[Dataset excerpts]
_ _ _ _ _ _ _

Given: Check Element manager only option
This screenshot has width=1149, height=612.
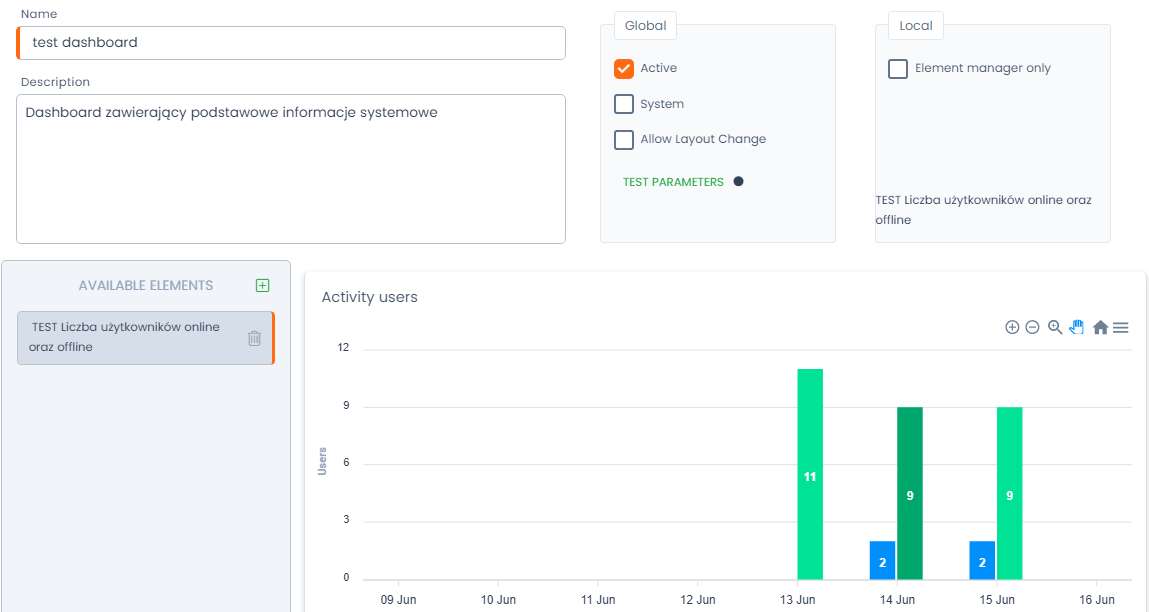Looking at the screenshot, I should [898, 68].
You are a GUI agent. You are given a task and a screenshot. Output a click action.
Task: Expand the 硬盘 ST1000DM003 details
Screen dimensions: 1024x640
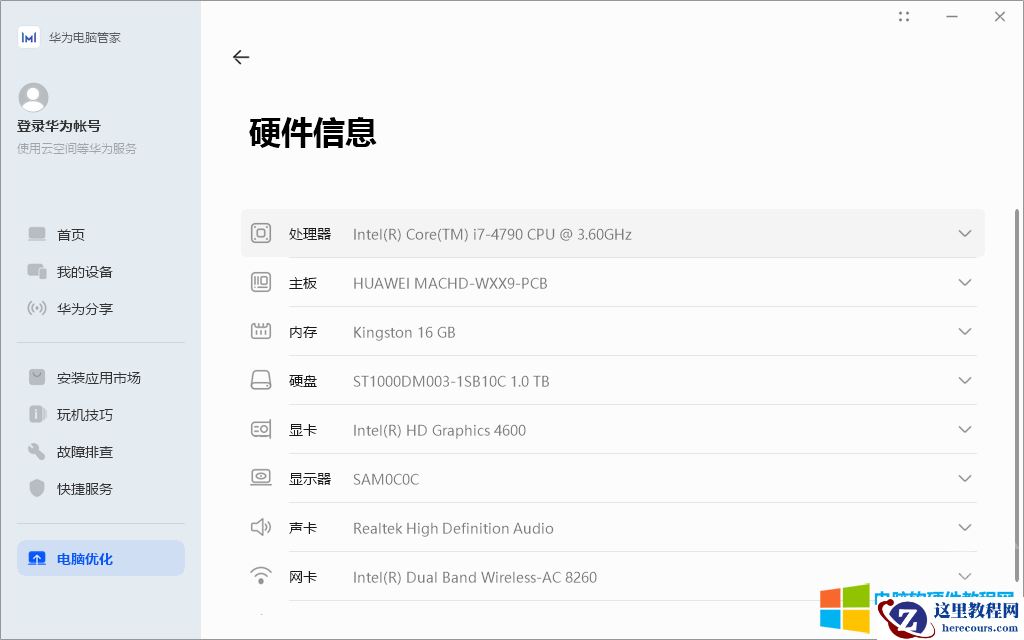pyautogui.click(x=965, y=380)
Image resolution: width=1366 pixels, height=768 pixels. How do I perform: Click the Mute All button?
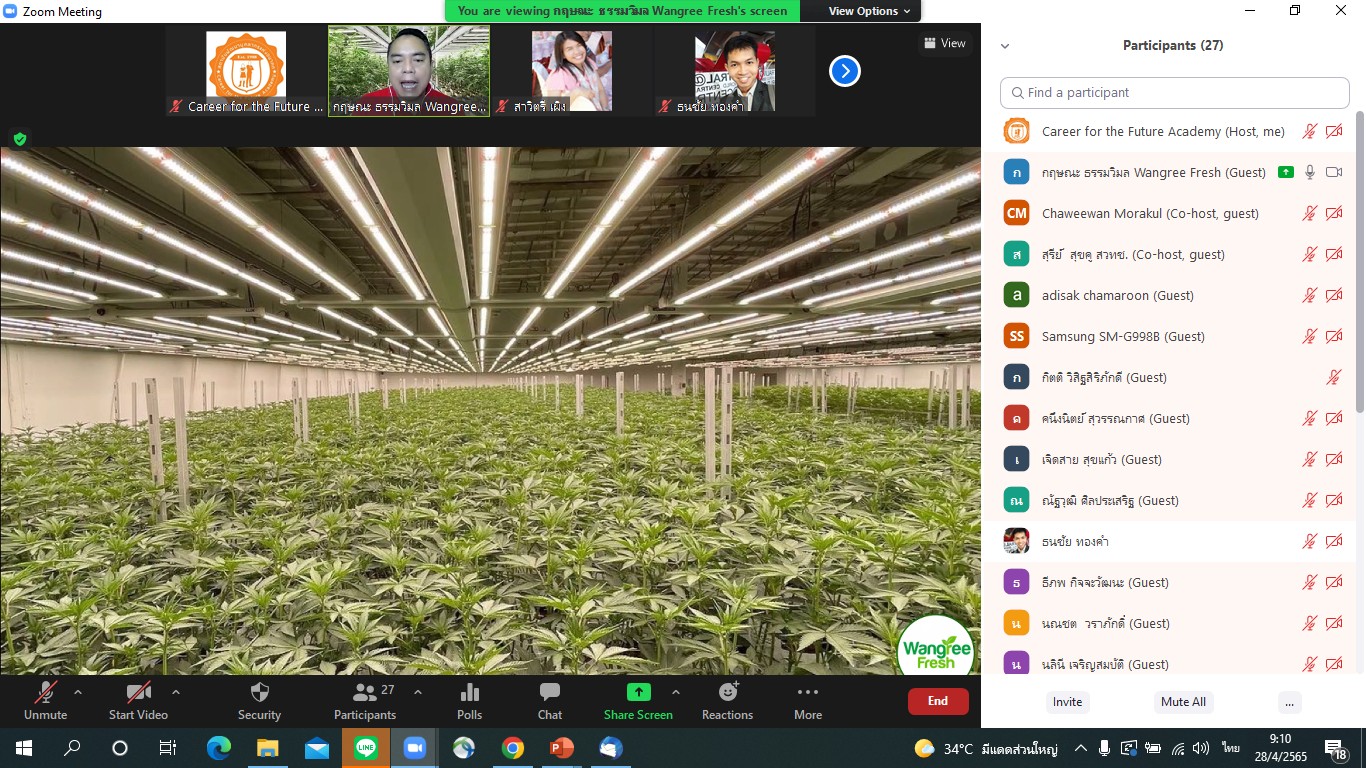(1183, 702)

_ _ _ _ _ _ _

**YOUR OBJECTIVE**
An answer containing only the lines from the one holding "You are a GUI" through the close of the entries above, reproduced exactly and stripped of pictures, is expected.

**PROBLEM SOLUTION**
You are a GUI agent. You are given a task and a screenshot. Output a click action.
Task: Expand the 硬盘 ST1000DM003 details
Screen dimensions: 1024x640
pyautogui.click(x=965, y=380)
Image resolution: width=1366 pixels, height=768 pixels. How do I perform: Click the Mute All button?
(1183, 702)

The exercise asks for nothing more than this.